On the night that Jesus was betrayed, only Jesus saw the darkness lurking. He had gathered with his disciples to eat Passover. Jesus, always the one to use every moment to open hearts to Truth, took the towel and basin and washed his disciples’ feet. Peter, outspoken as always, protested the inappropriateness of his Master turned servant.
Jesus looked into Peter’s eyes and helped Peter realize this washing was not about dirty feet. It was an invitation to surrender more of Peter’s raw and misguided enthusiasm.
Judas was there with dirty feet and misguided assumptions. Jesus gave Judas the same opportunity for surrender that he gave the other disciples. However, seeds of betrayal had already been growing. We saw them at Mary and Martha’s house when Mary washed Jesus’s feet with expensive perfume and Judas called it waste. It was betrayal hidden behind logic.
I have been asking myself what seeds might be buried in my life? Where do I use logic to identify mission and ministry? Where do my needs or insecurities betray the call of Jesus to follow him without struggle or reticence? Where have I allowed Jesus to wash my feet but not my hopes and dreams?
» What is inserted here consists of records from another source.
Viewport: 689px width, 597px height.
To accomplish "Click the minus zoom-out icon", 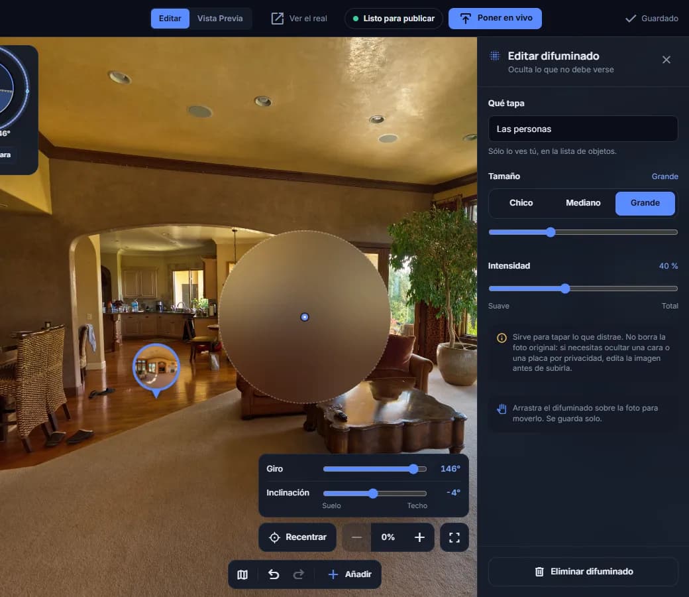I will (x=356, y=537).
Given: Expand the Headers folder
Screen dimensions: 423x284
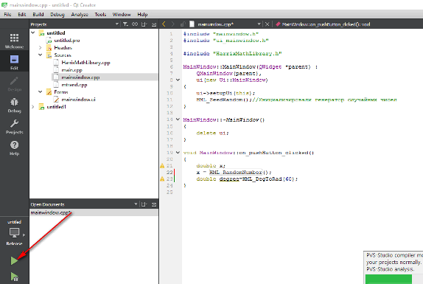Looking at the screenshot, I should pyautogui.click(x=41, y=48).
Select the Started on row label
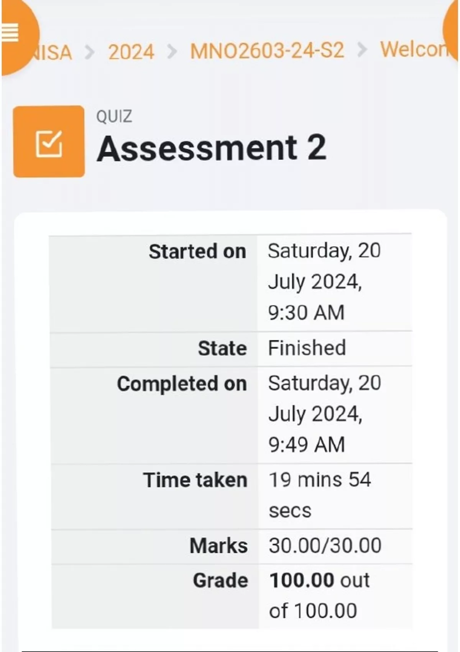 pos(197,252)

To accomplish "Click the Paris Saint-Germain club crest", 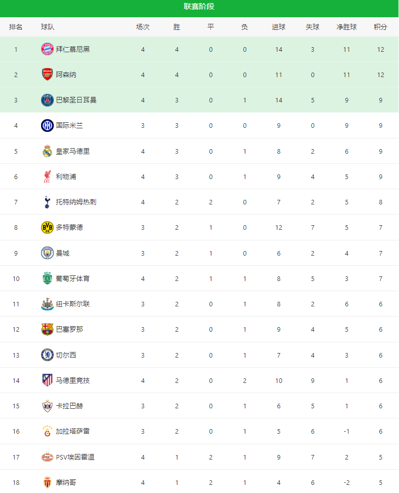I will coord(47,100).
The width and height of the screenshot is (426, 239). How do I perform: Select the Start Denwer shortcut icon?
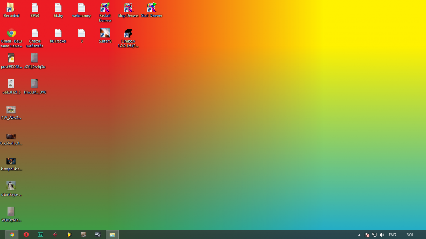pos(152,8)
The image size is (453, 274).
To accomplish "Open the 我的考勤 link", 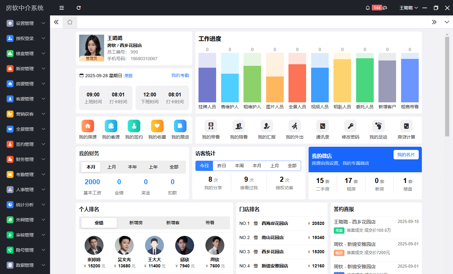I will coord(180,76).
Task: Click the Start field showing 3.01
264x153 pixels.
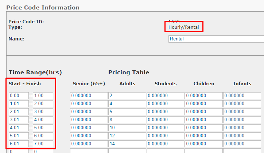Action: 19,120
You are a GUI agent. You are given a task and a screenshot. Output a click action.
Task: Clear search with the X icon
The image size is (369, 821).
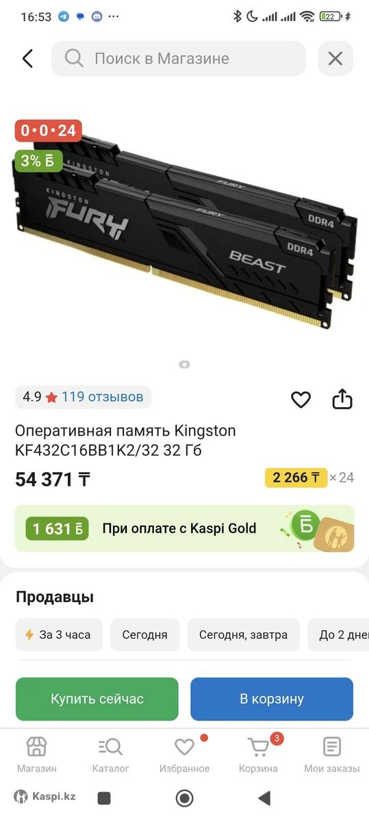pyautogui.click(x=335, y=59)
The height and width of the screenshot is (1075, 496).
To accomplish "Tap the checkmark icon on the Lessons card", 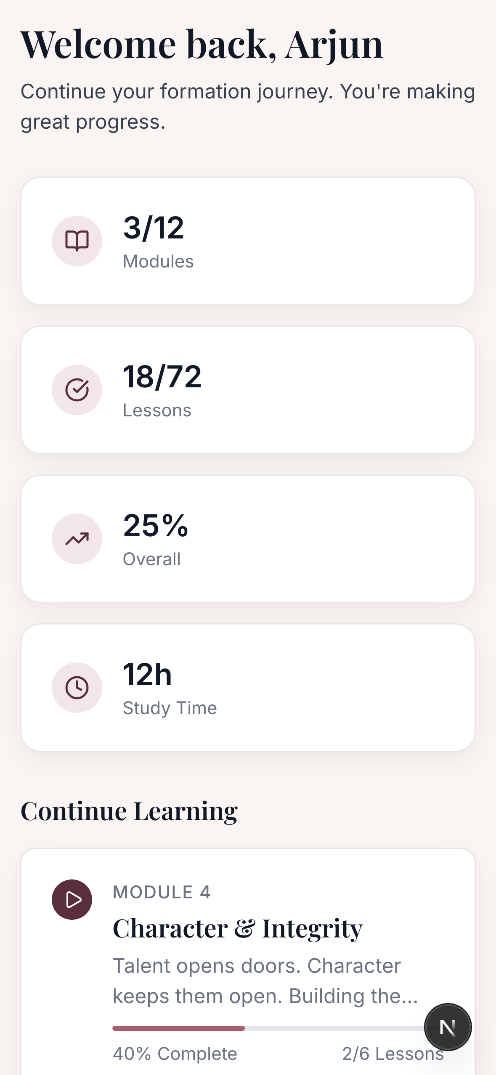I will click(77, 389).
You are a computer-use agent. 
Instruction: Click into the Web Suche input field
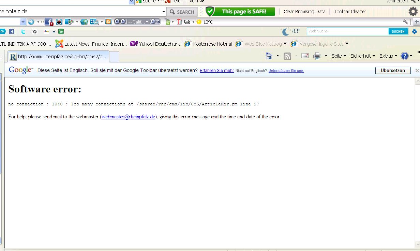[347, 31]
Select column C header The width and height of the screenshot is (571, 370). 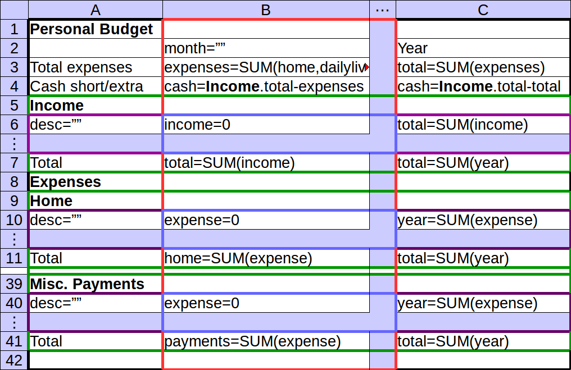click(483, 10)
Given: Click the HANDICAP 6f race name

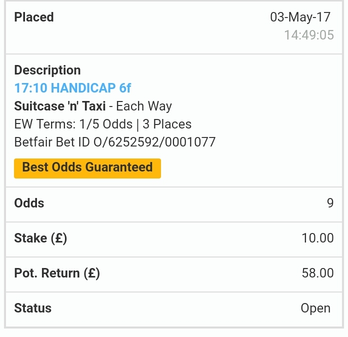Looking at the screenshot, I should (91, 89).
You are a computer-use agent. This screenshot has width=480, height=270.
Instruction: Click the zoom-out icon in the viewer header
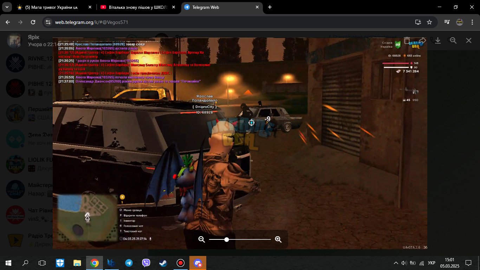[453, 40]
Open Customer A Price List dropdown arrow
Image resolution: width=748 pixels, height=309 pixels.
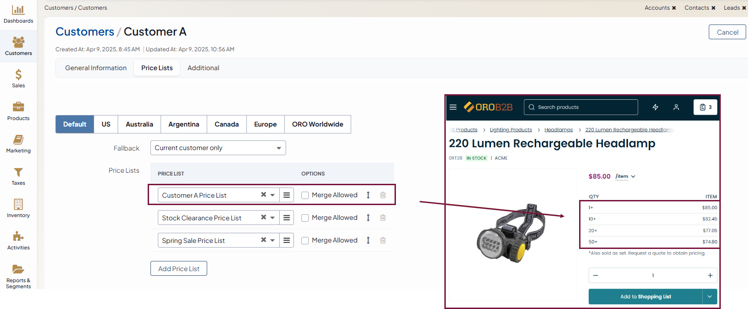pos(273,195)

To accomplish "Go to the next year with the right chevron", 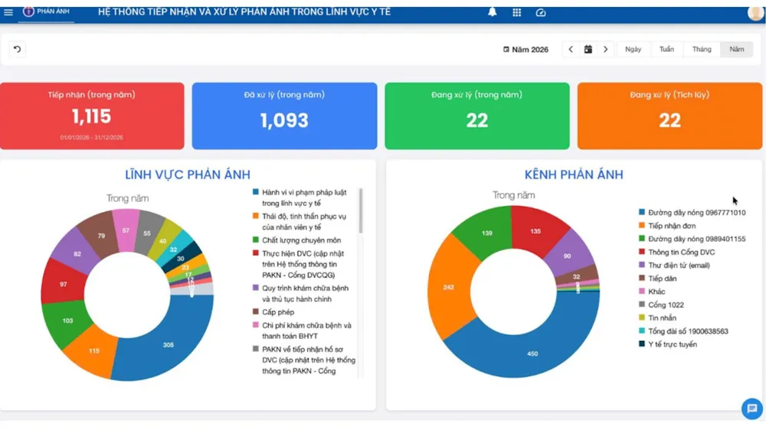I will click(x=606, y=49).
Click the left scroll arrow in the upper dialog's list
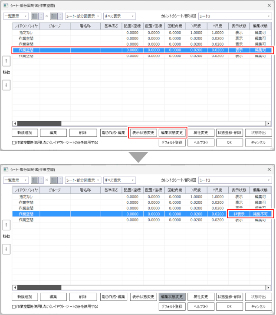 15,123

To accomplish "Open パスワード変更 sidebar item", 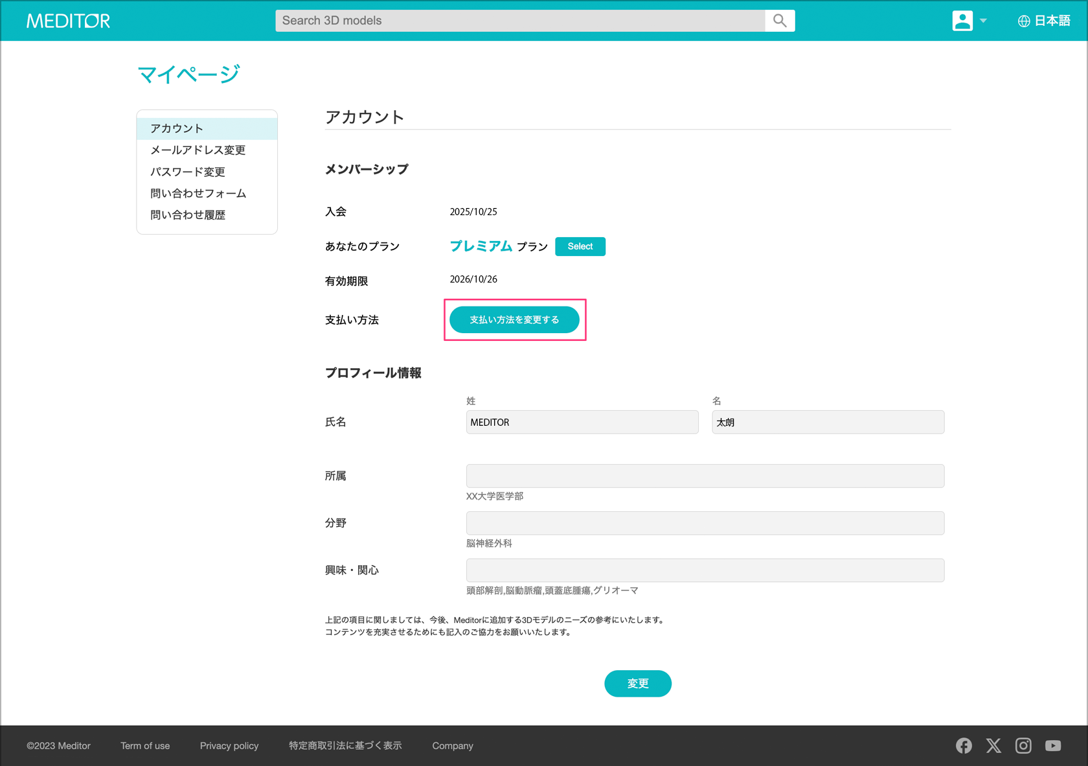I will 188,172.
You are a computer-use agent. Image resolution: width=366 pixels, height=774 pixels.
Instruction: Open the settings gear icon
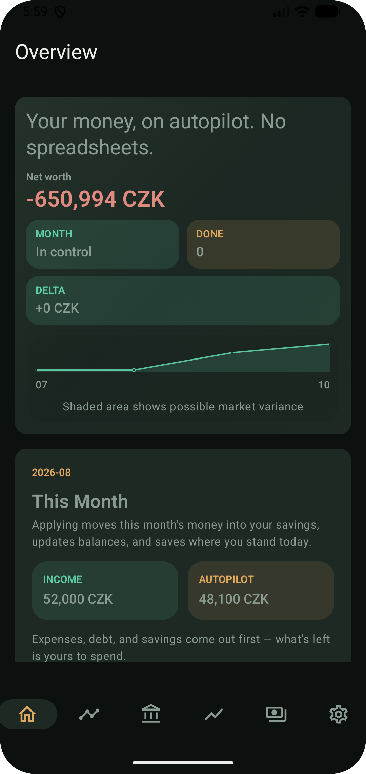click(x=339, y=714)
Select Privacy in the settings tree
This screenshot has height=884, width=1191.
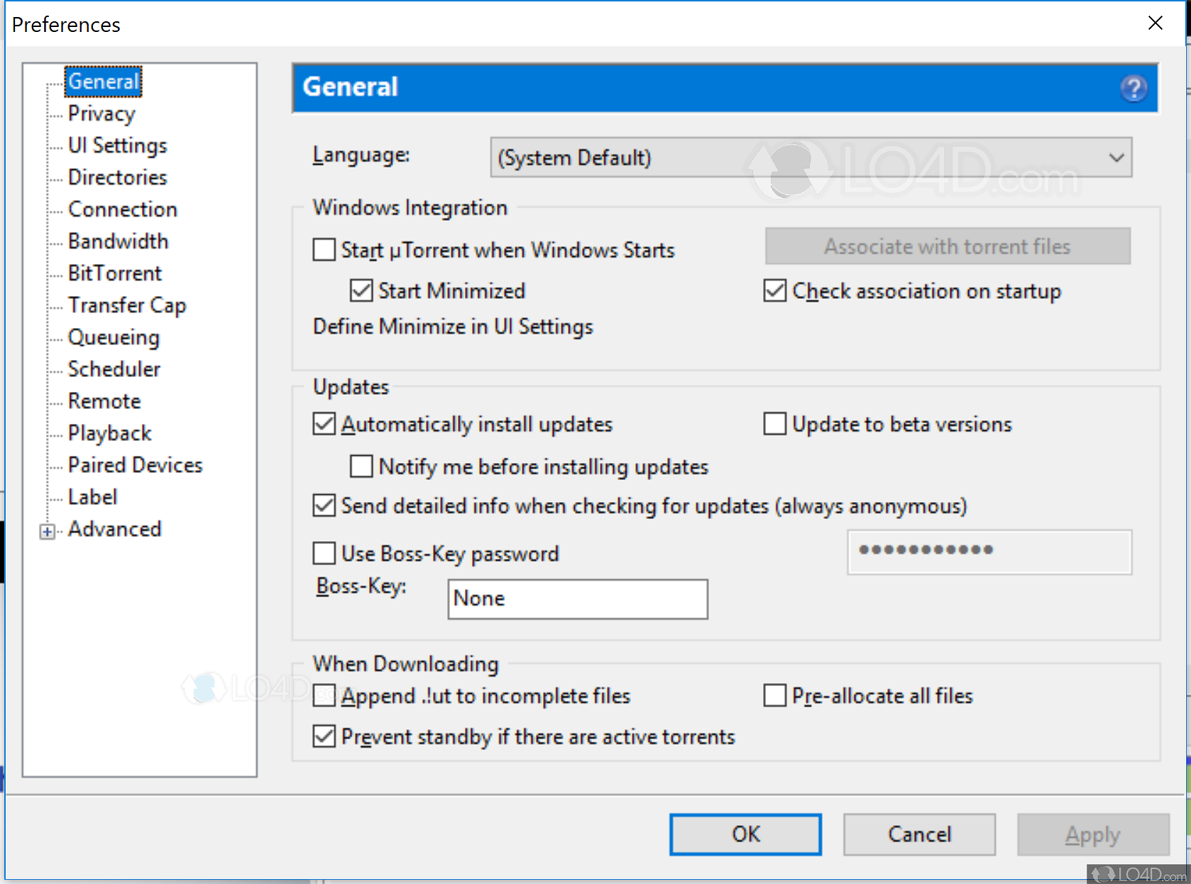click(x=101, y=114)
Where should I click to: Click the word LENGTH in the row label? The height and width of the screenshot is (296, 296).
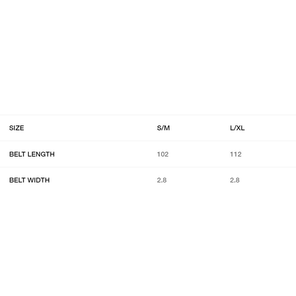tap(41, 154)
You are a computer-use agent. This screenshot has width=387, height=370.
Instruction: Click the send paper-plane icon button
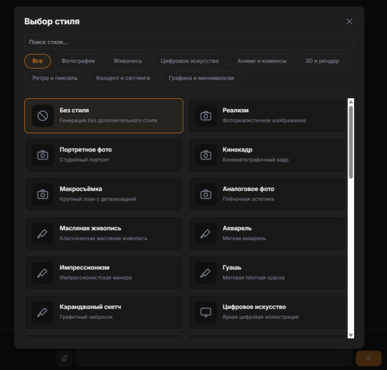tap(368, 358)
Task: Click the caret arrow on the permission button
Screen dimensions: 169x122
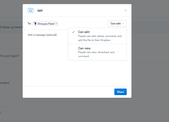Action: [x=123, y=24]
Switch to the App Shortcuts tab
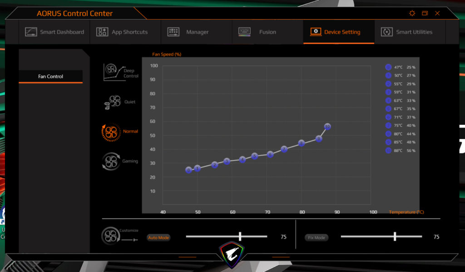Viewport: 465px width, 272px height. (x=122, y=32)
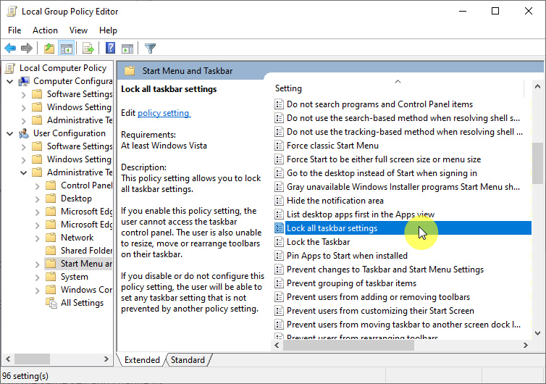Click the Up One Level folder icon
Image resolution: width=546 pixels, height=384 pixels.
[x=49, y=49]
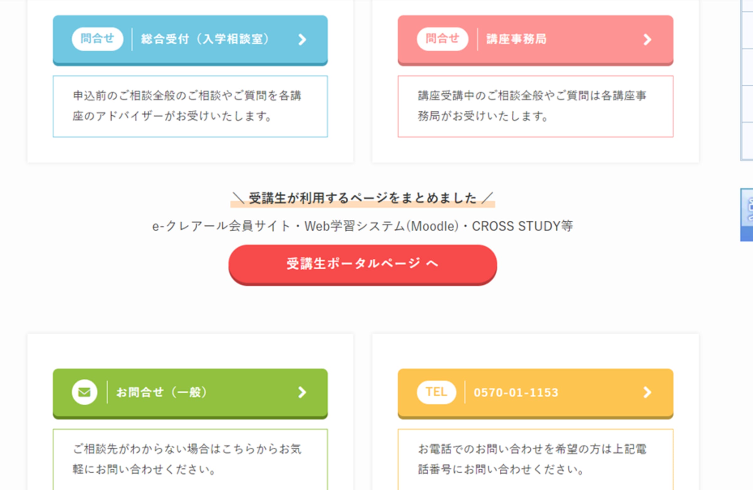This screenshot has width=753, height=490.
Task: Click the green-bordered ご相談先がわからない description box
Action: point(190,459)
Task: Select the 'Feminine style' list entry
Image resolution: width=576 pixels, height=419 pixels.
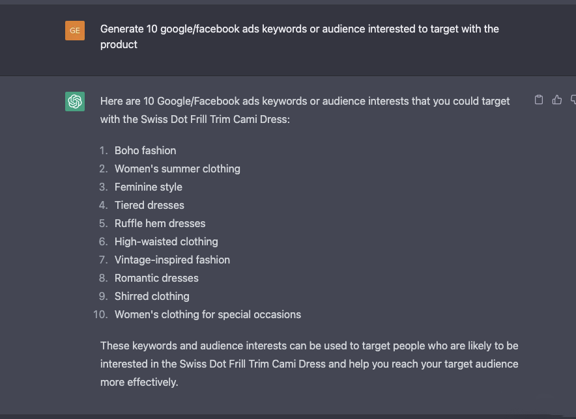Action: 149,187
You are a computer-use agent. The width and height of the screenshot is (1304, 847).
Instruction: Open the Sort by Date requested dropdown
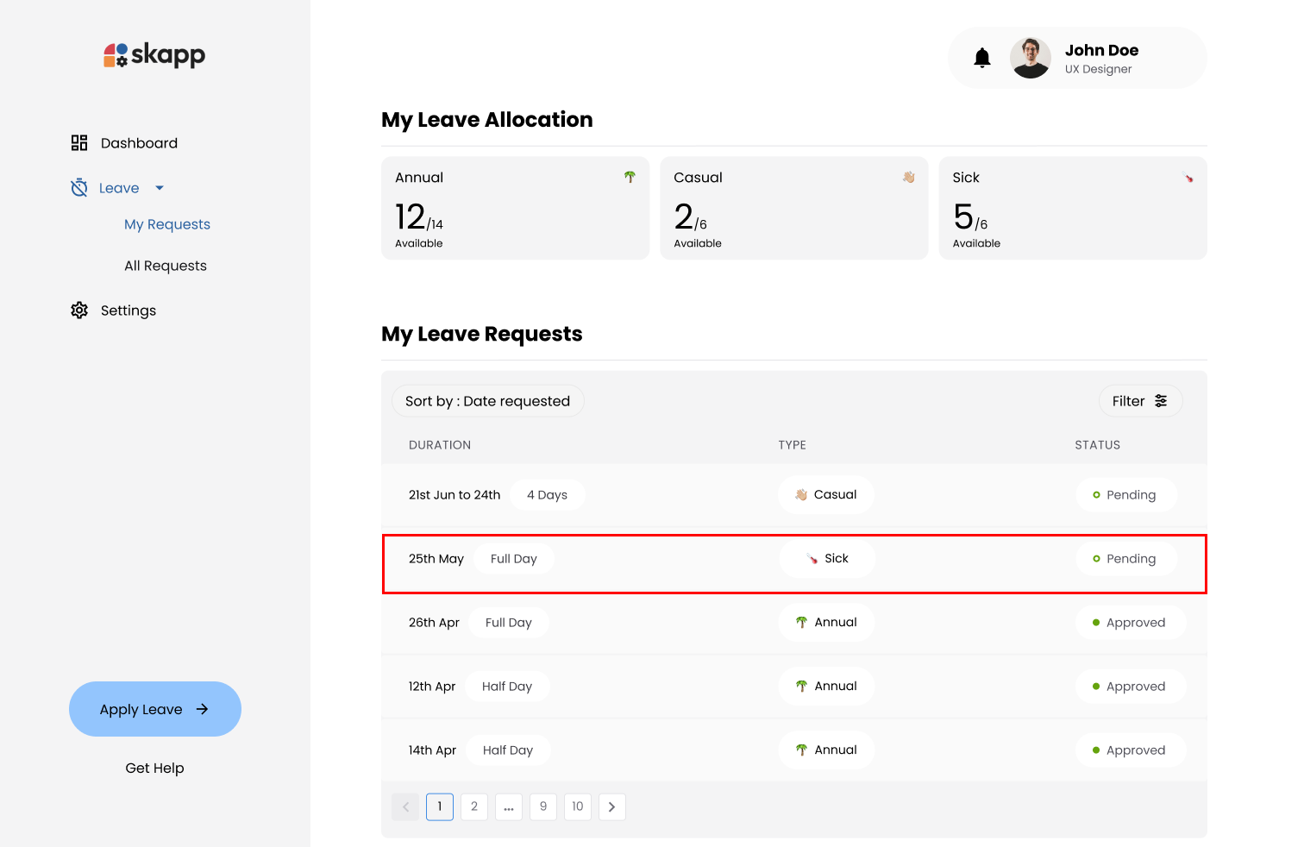point(487,401)
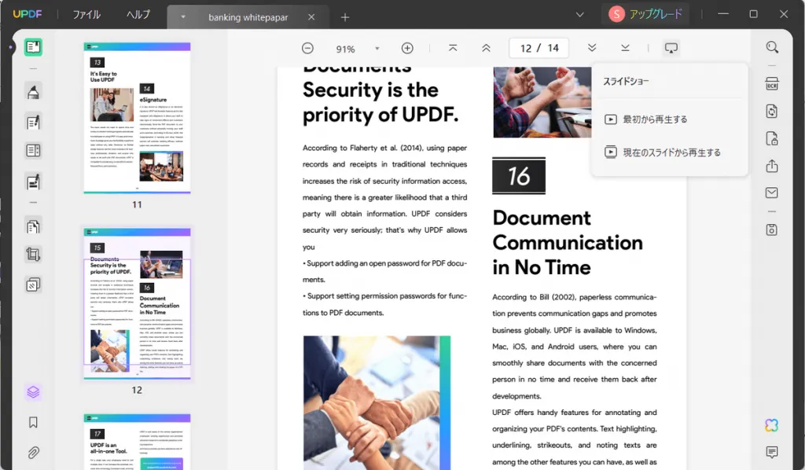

The important question as we journey toward the cross is whose response will we choose? Peter’s or Judas’?
Is it possible to experience a true resurrection of all that Jesus came to bring if betrayal lurks? Resurrection cannot live with anything that sabotages life in the abundant way Jesus came to share.
We must ask, “Lord, is it I?”
Unlike Judas, we still have time to choose life.